Mas Somiedo não acaba no Lago del Valle, muito pelo contrário. Dia 2 de Agosto, descemos a Pola de Somiedo e descemos o curso do rio Somiedo até à central de La Malva e a La Riera. Era a estrada que dois anos antes havíamos feito em sentido contrário, quando pela primeira vez eu tinha sido tocado pela magia de Somiedo. Agora, em mais um esplendoroso dia de Sol, as encostas e os montes pareciam rejubilar de vida. E em La Riera rumámos a leste, voltando a subir, desta vez para o Puerto de San Lorenzo e para as nuvens. O Puerto de San Lorenzo divide as comarcas de Somiedo e de Teverga e, com elas, separa as terras somedanas dos chamados Valles del Oso, por neles se encontrarem ainda alguns dos últimos ursos pardos cantábricos, se bem que do lado de Somiedo também, principalmente no vale do Pigueña.
Mas à medida que nos aproximávamos do Puerto de San Lorenzo os céus fechavam-se num imenso nevoeiro que não deixava ver nada. Somiedo tem os seus mistérios, os seus dias de glória, mas também os seus dias de misticismo, em que as nuvens escondem as montanhas, realimentando as águas que escorrem pelas encostas verdejantes. Dali, do Puerto de San Lorenzo, apenas víamos as placas indicadoras de um trilho e os primeiros metros dele. Uns anos mais tarde lá estaria para fazer o Cordal de La Mesa, o trilho naquela altura perdido nas nuvens.
E assim descemos a Teverga, simpática vila no vale do rio Trubia, que descemos ao longo do desfiladeiro de Peñas Juntas e da Senda del Oso, velha linha mineira transformada em trilho pedestre e ciclista. Claro que logo nasceu a ideia de ali levar também alunos tanto mais que em Teverga tínhamos visto a existência de um Albergue. E em Proaza visitámos a Casa del Oso, exposição sobre o habitat do urso pardo e a sua história na cordilheira cantábrica. Depois do ocidente rumámos ao oriente das Astúrias: por Oviedo e Cangas de Onís, fomos passar dois dias ao «nosso» velho Camping «Naranjo de Bulnes», em Arenas de Cabrales. Basicamente de descanso, o primeiro desses dois dias foi dedicado a uma curta caminhada à aldeia de Camarmeña e ao miradouro do Naranjo de Bulnes, o mítico torreão rochoso, emblema dos Picos de Europa e do montanhismo, sobre a pequena aldeia de Bulnes e aos pés da já nossa conhecida Senda del Cares.
Continuando para leste, no dia 5 cruzámos a Sierra del Cuera, a norte de Arenas, para descermos depois o desfiladeiro de La Hermida, em direcção a Potes. Em tantas vezes que já atravessámos este desfiladeiro, ao longo do rio Deva, foi sempre ficando para trás uma caminhada mítica, que ainda um dia quero fazer: a Ruta de Tresviso, ligando a aldeia do mesmo nome, nos cumes próximos de Sotres, ao rio Deva e ao vale. E sendo o vale de Liébana também já nosso velho conhecido, o dia 6 foi igualmente de completo descanso, no camping das nossas «amigas» cunhadas, o velho «La Isla – Picos de Europa».

++++++++++++++++++++

**O que fazer**
Responde a estas perguntas com base no excerto escolhido:
1. Que comarcas são divididas pelo Puerto de San Lorenzo?
2. O que mostra a exposição da Casa del Oso, em Proaza?
3. Em que dia foi cruzada a Sierra del Cuera?
O material que vem a seguir não é necessário.

**Secção de dados**
++++++++++++++++++++

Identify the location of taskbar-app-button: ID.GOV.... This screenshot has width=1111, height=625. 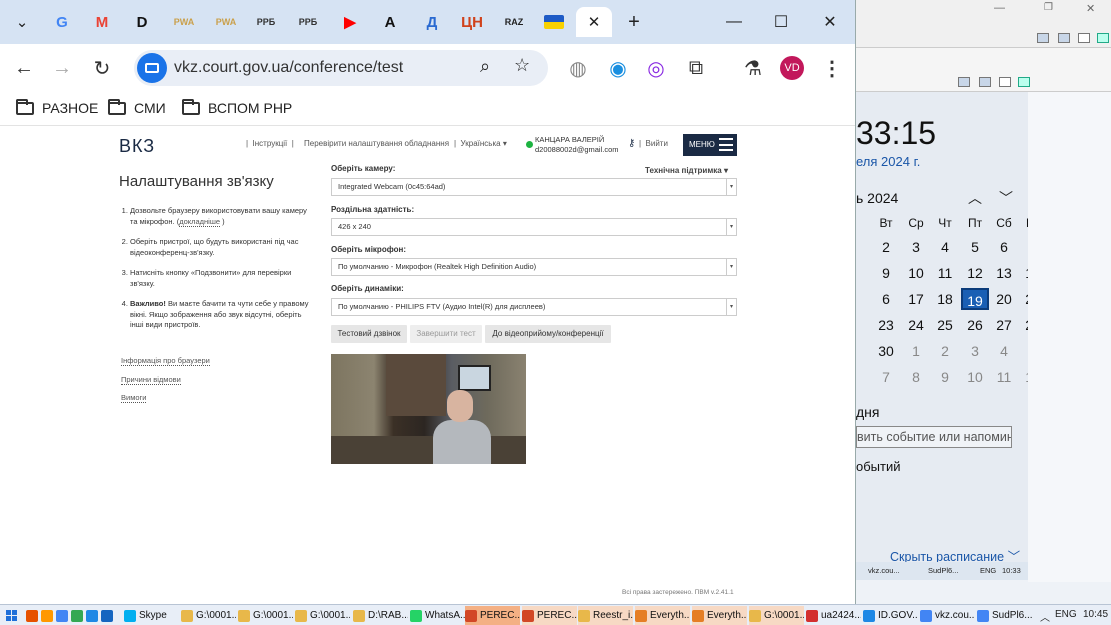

++++++++++++++++++++

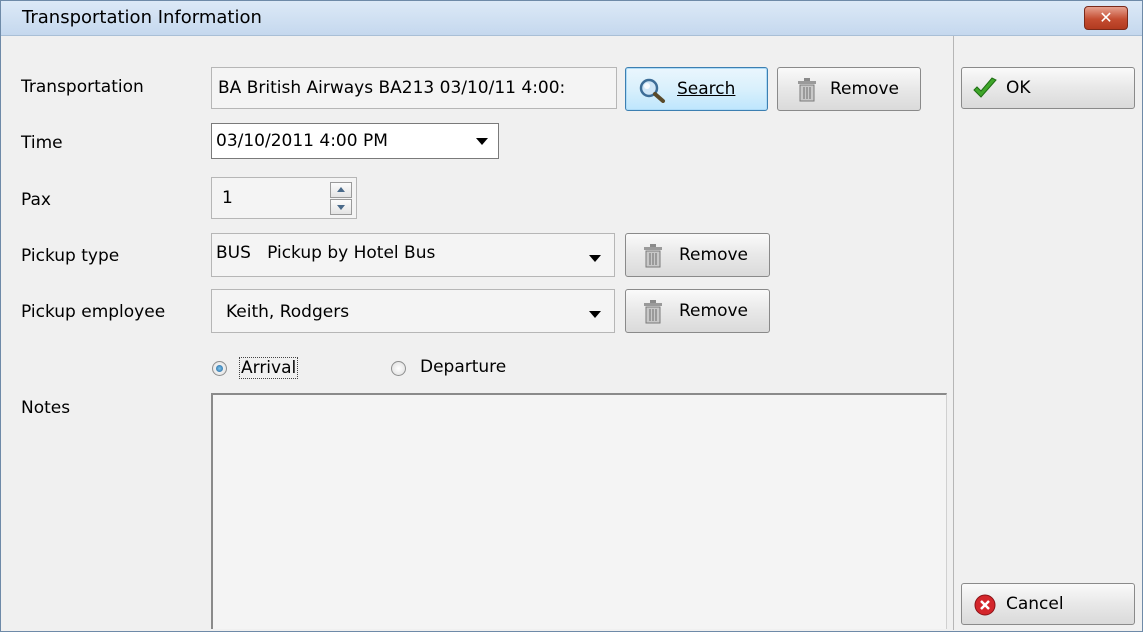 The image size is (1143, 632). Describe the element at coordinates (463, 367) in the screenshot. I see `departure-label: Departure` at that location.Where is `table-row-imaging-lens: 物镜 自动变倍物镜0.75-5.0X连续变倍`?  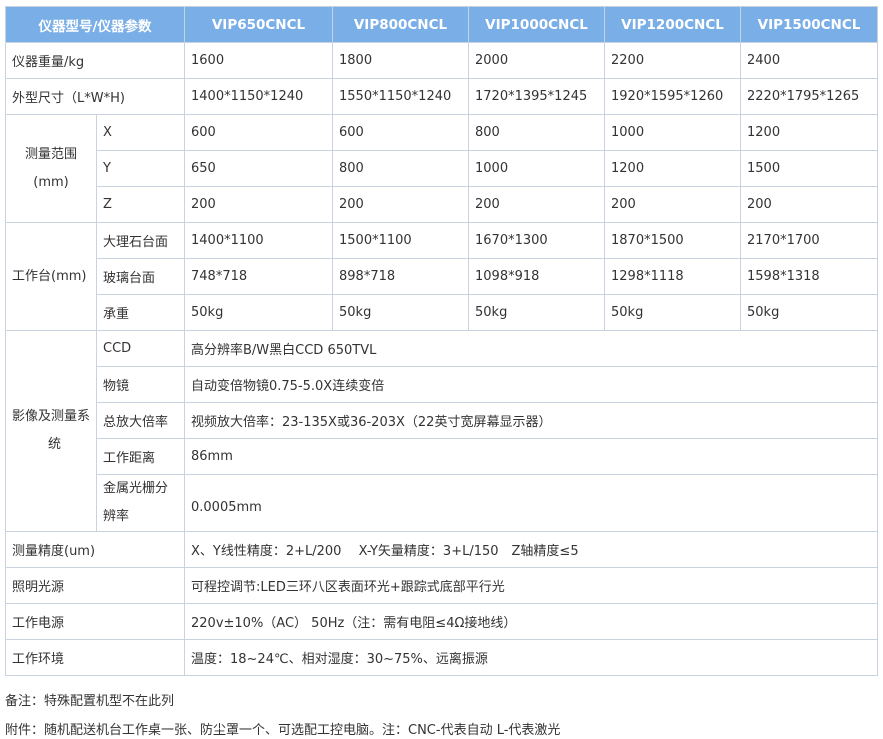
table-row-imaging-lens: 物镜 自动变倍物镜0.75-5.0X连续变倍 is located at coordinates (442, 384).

++++++++++++++++++++

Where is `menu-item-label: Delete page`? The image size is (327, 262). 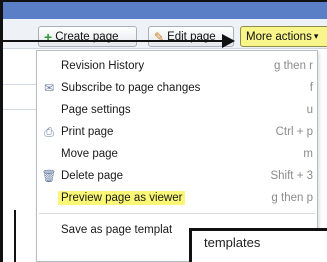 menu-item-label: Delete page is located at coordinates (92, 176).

++++++++++++++++++++

**Resposta**
1. Somiedo e Teverga.
2. O habitat do urso pardo e a sua história na cordilheira cantábrica.
3. No dia 5.